Elizabeth Palmer ’21 named ‘Woman of the Year’ by Make-a-Wish South Carolina
When Elizabeth Palmer ’21 was asked to be an honoree for the W.I.S.H. (Women Inspiring Strength and Hope) Society of Make-A-Wish South Carolina, she was overjoyed. Then, as the weight of the honor sunk in, she panicked a little because she wasn’t sure how she would raise the $7,500 – a goal that comes with the recognition and represents the average cost of a child’s wish.
That’s when Palmer, an educational studies major and poverty studies minor at Furman, got creative.
Palmer, who interned with Make-A-Wish South Carolina over the summer, was named Woman of the Year for exceeding her goal, drumming up more than $10,000 for the charitable group that grants wishes for children with critical illnesses.
The wishes run the gamut – pet dogs, shopping sprees, all-terrain vehicles, pet goats (no kidding), and even a camper outfitted with games, gear and snacks for a boy battling leukemia.
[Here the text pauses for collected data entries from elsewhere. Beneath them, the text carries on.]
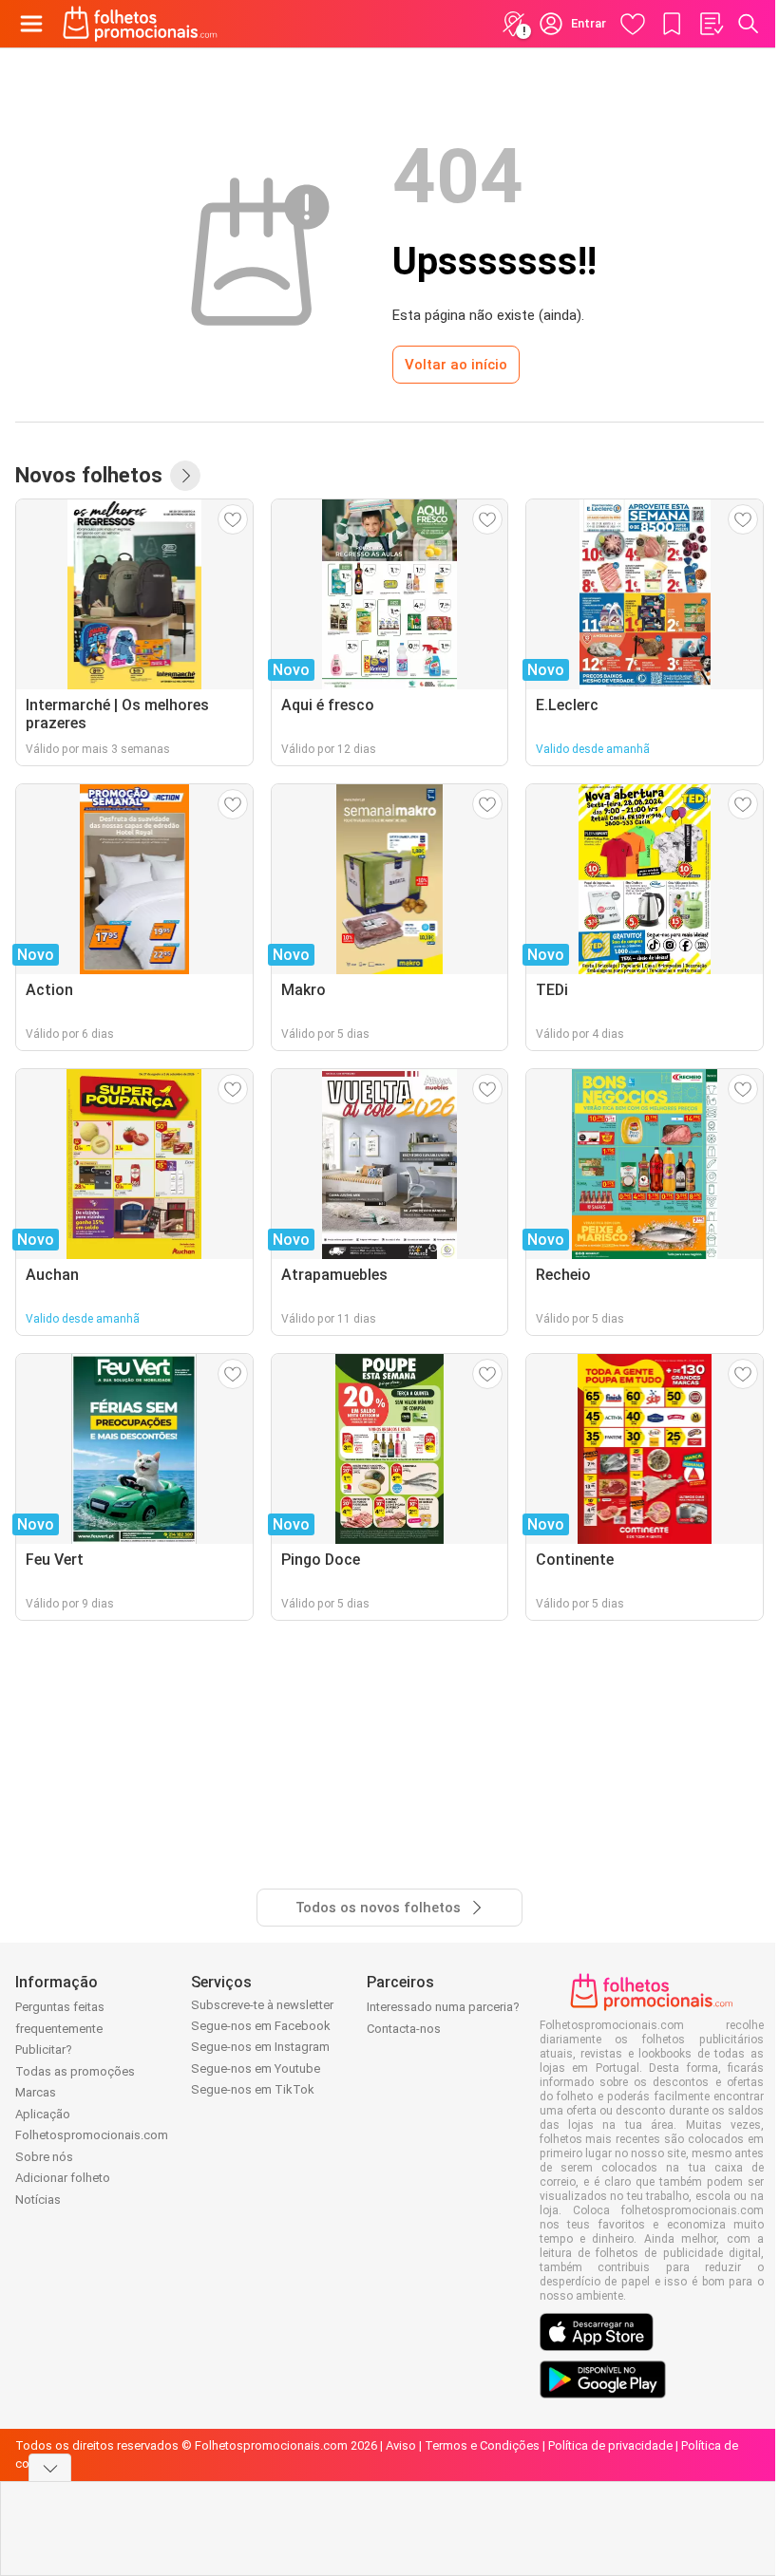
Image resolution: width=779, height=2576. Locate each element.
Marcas (35, 2092)
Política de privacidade (610, 2445)
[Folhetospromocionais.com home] (140, 24)
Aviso (401, 2445)
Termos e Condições (482, 2445)
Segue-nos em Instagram (260, 2047)
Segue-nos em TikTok (252, 2089)
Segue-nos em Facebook (261, 2026)
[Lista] (710, 24)
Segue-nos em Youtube (255, 2068)
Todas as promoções (75, 2071)
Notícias (38, 2199)
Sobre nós (44, 2157)
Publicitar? (43, 2049)
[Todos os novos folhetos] (185, 476)
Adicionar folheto (62, 2178)
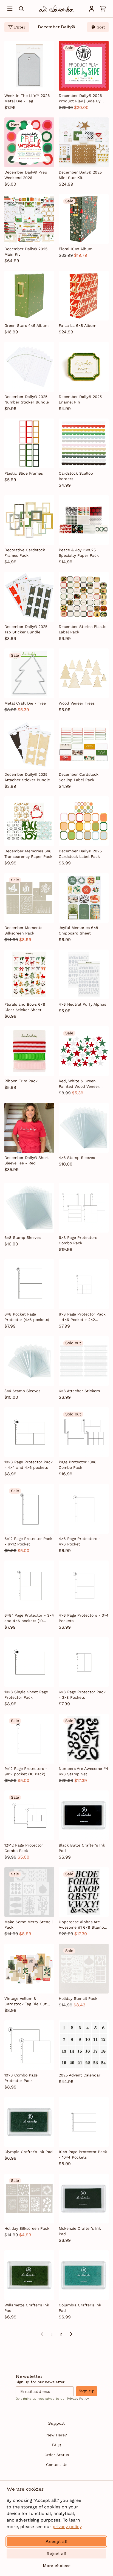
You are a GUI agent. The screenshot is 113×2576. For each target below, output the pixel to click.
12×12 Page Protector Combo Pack (23, 1848)
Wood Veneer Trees (77, 703)
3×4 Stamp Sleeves (22, 1391)
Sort (101, 27)
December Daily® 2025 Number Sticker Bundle (26, 399)
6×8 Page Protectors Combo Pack (78, 1240)
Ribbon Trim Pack (21, 1081)
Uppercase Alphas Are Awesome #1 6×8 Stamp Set (81, 1925)
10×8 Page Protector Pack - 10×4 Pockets (83, 2154)
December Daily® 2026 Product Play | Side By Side (80, 98)
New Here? (56, 2435)
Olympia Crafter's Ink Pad (28, 2152)
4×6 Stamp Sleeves (77, 1157)
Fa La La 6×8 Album (77, 325)
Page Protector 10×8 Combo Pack (78, 1465)
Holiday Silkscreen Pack (26, 2228)
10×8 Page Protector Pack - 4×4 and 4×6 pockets (28, 1465)
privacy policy (67, 2526)
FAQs (56, 2445)
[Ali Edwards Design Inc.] (56, 8)
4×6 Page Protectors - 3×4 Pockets (84, 1618)
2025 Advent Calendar (79, 2075)
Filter (19, 27)
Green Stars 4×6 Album (26, 325)
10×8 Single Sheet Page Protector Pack (26, 1695)
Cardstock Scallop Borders (76, 476)
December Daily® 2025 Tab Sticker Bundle (25, 629)
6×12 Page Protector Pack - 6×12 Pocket (28, 1541)
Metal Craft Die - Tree (25, 703)
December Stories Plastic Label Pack (82, 629)
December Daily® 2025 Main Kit (25, 251)
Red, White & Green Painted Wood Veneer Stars (79, 1084)
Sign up (87, 2391)
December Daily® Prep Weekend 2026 (25, 175)
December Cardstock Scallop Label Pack (78, 777)
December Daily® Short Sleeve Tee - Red (26, 1160)
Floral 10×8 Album (75, 249)
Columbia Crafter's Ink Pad (80, 2308)
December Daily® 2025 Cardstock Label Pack (80, 854)
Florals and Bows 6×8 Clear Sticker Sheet (24, 1007)
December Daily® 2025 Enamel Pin (80, 399)
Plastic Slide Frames (23, 473)
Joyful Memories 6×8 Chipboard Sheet (78, 930)
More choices (56, 2566)
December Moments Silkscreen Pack (23, 930)
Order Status (56, 2455)
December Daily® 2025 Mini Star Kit (80, 175)
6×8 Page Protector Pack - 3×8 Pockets (82, 1695)
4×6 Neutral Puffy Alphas (82, 1004)
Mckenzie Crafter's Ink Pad (80, 2231)
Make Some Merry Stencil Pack (28, 1924)
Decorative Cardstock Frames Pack (24, 553)
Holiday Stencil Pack (78, 1998)
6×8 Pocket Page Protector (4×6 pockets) (26, 1317)
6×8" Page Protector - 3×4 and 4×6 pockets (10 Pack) (29, 1618)
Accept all (56, 2542)
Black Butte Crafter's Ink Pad (82, 1848)
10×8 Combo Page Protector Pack (21, 2078)
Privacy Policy (78, 2399)
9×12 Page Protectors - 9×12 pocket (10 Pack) (25, 1771)
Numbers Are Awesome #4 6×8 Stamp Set (83, 1771)
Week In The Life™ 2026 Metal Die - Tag (27, 98)
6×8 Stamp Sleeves (22, 1237)
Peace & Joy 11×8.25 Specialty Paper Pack (79, 553)
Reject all (56, 2554)
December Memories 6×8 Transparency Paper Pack (28, 854)
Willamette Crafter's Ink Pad (26, 2308)
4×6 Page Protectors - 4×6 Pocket (79, 1541)
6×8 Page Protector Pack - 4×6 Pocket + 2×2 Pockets (82, 1317)
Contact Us (56, 2464)
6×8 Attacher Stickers (79, 1391)
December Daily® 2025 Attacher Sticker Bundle (27, 777)
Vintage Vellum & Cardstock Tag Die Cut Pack (25, 2001)
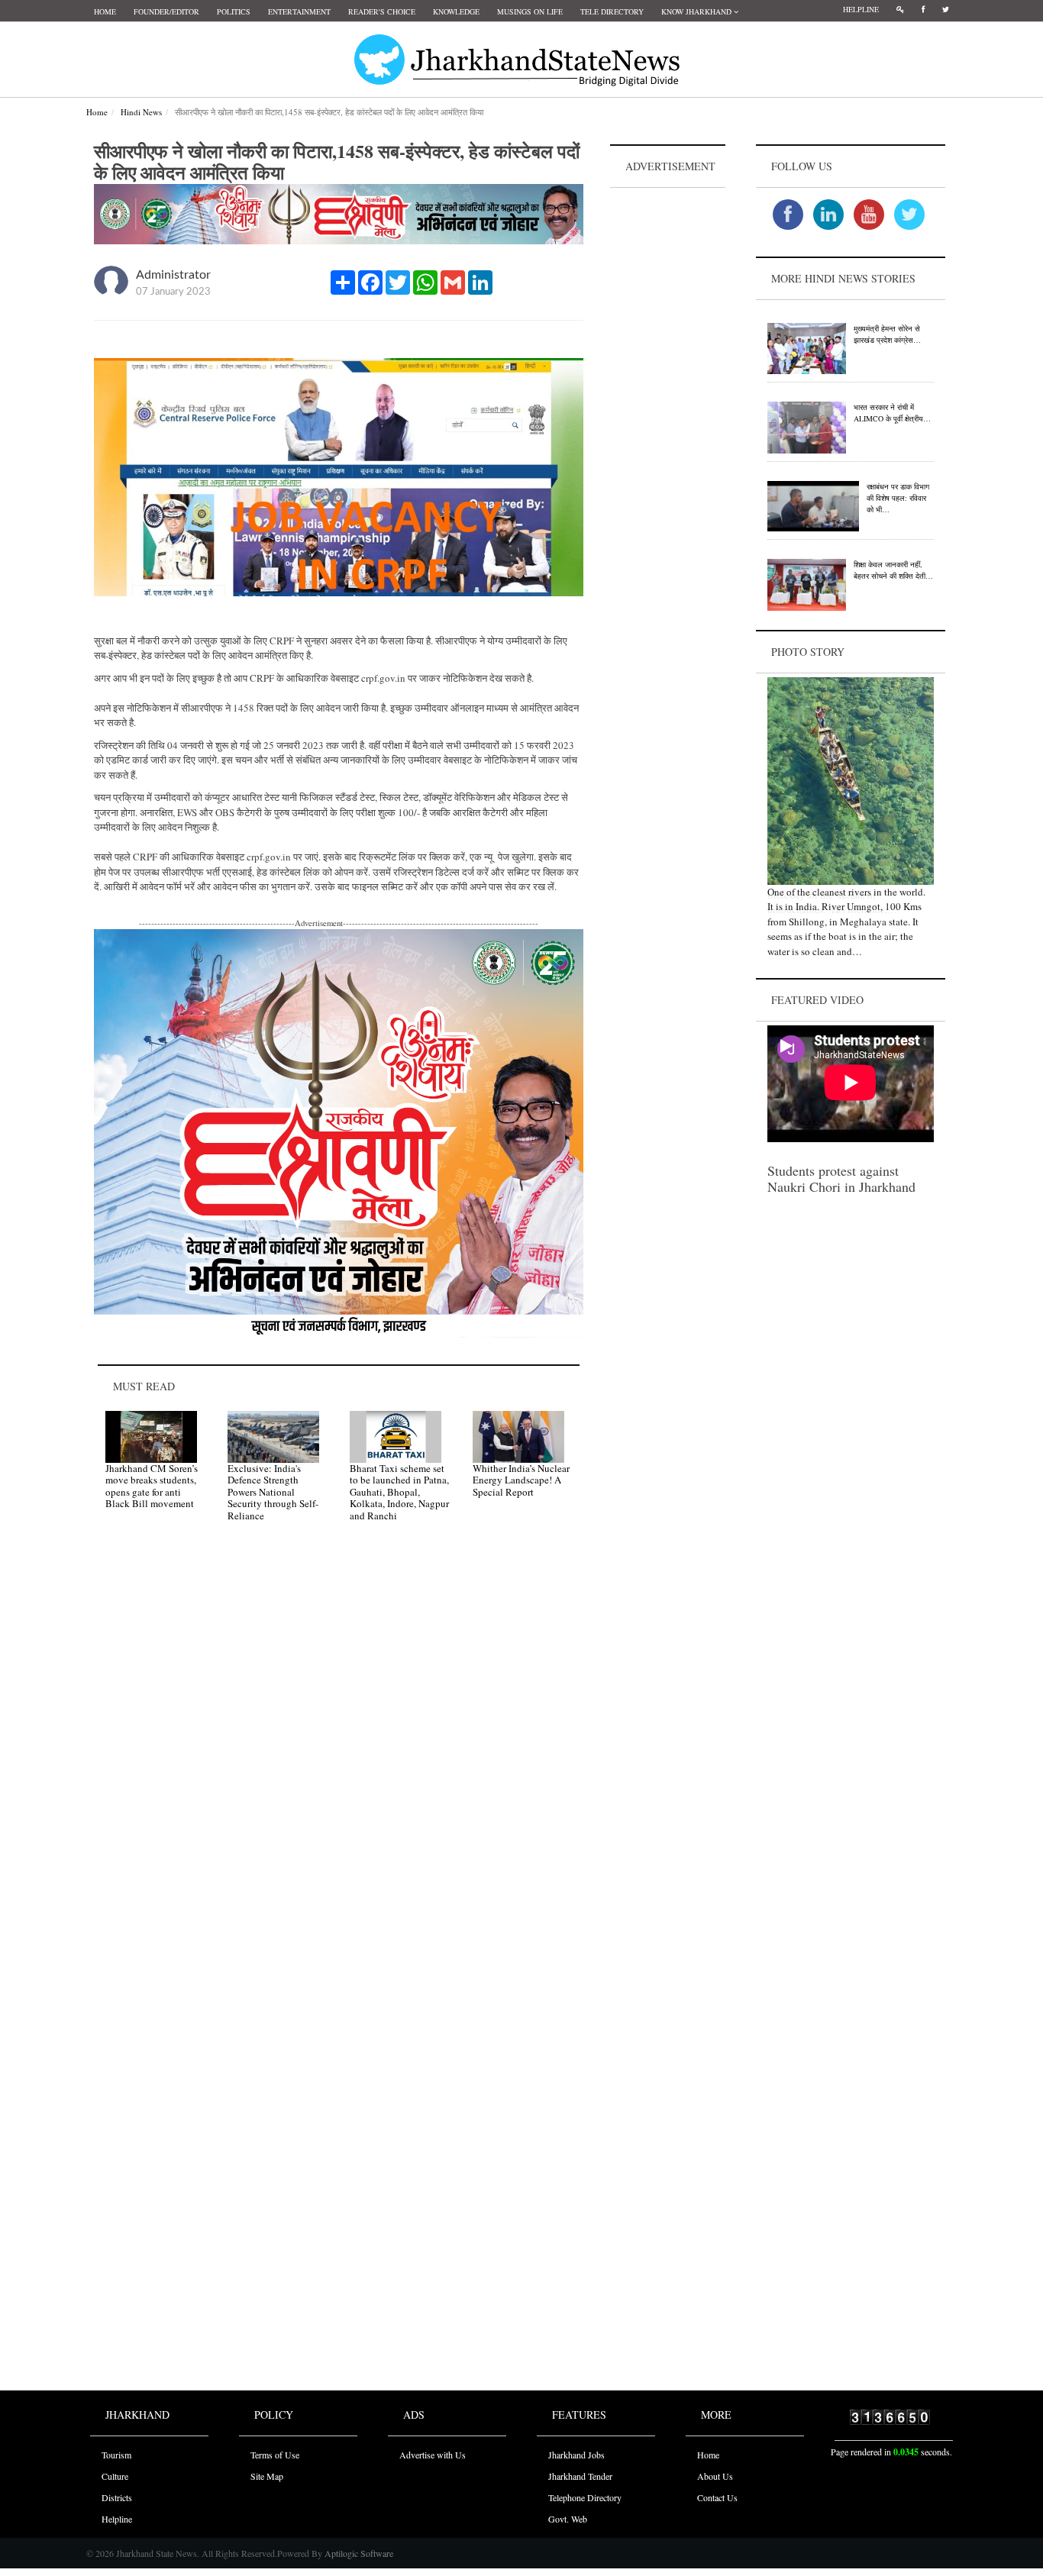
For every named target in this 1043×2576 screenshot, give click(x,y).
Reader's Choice (381, 11)
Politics (233, 11)
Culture (115, 2476)
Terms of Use (274, 2454)
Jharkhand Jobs (576, 2454)
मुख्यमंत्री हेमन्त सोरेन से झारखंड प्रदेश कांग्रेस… (887, 334)
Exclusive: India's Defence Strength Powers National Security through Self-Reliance (273, 1491)
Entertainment (299, 11)
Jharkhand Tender (580, 2476)
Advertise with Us (432, 2454)
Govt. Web (567, 2519)
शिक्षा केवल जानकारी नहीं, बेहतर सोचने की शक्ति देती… (893, 570)
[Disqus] (338, 1751)
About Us (715, 2476)
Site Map (266, 2476)
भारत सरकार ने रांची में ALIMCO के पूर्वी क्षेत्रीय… (892, 413)
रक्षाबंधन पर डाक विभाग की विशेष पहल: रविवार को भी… (898, 498)
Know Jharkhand (697, 11)
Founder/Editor (166, 11)
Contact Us (717, 2497)
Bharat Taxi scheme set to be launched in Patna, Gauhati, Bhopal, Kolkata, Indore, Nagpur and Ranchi (399, 1491)
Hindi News (141, 112)
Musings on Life (530, 11)
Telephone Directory (585, 2497)
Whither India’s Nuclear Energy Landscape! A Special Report (521, 1480)
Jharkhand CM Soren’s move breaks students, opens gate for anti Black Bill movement (151, 1486)
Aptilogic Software (357, 2553)
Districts (117, 2497)
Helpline (861, 9)
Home (105, 11)
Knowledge (456, 11)
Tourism (116, 2454)
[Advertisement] (668, 421)
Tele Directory (612, 11)
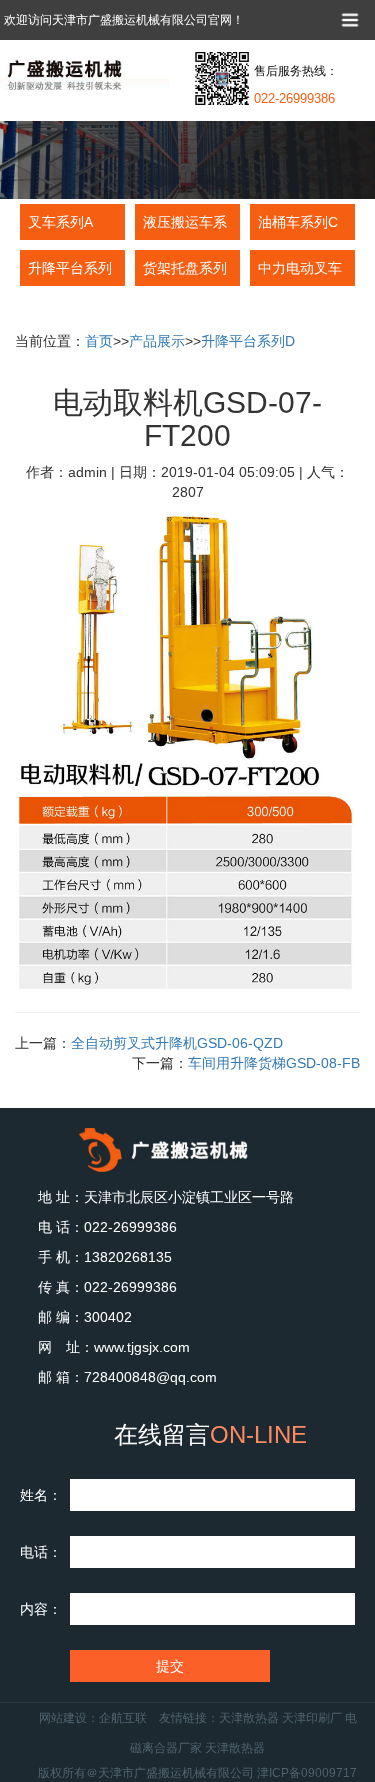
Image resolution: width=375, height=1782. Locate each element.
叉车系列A (60, 222)
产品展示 (157, 341)
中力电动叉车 (300, 268)
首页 (99, 341)
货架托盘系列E (185, 273)
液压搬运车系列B (185, 227)
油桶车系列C (298, 222)
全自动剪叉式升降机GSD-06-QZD (177, 1043)
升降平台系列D (70, 273)
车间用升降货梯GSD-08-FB (274, 1063)
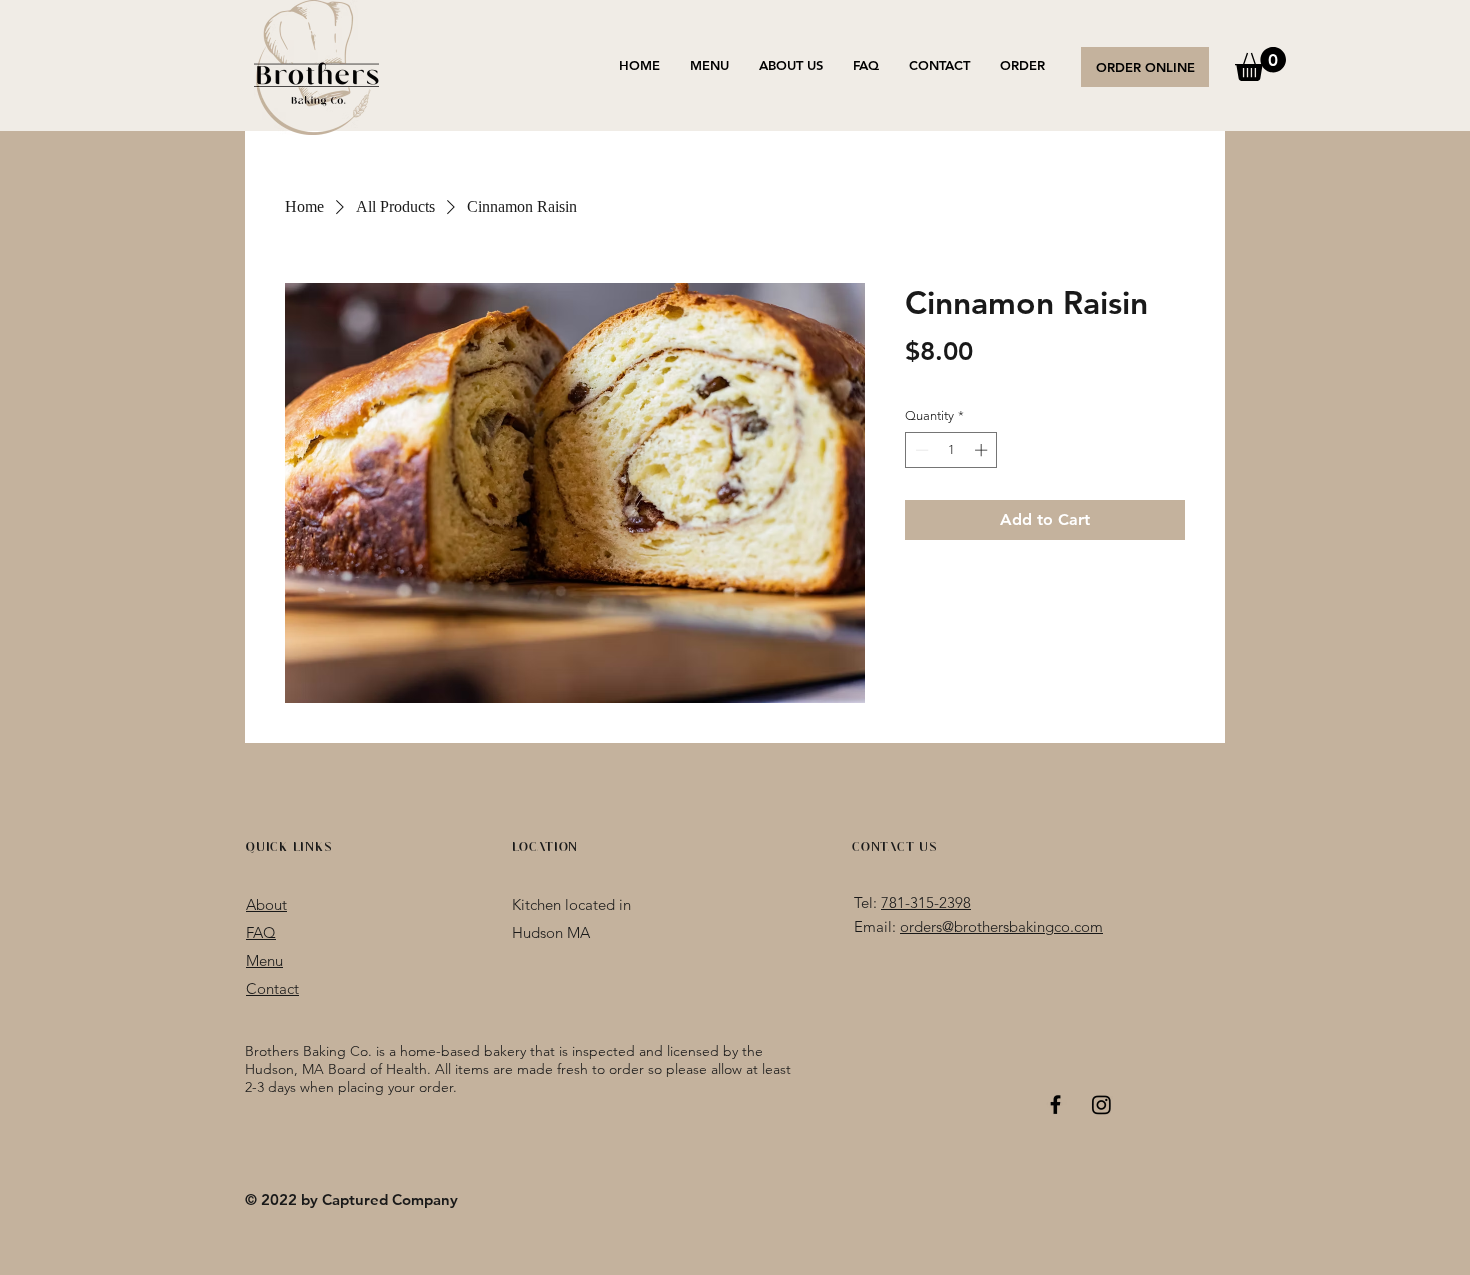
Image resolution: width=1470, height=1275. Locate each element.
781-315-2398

And in 2017, Furman played a role in Anna Leigh’s wish to be Rapunzel for a day, where she let down her hair from the Bell Tower.
To meet her $7,500 target, Palmer pulled out all the stops. Enlisting the help of her mother at her home near Georgetown, South Carolina, Palmer hatched a plan – quite literally at the kitchen table.
For the small, close-knit community of DeBordieu, South Carolina, the two crafted an email in which they offered several homemade dishes and desserts. All the proceeds from the sale of the treats would go to Make-A-Wish South Carolina, but invariably, people made additional donations.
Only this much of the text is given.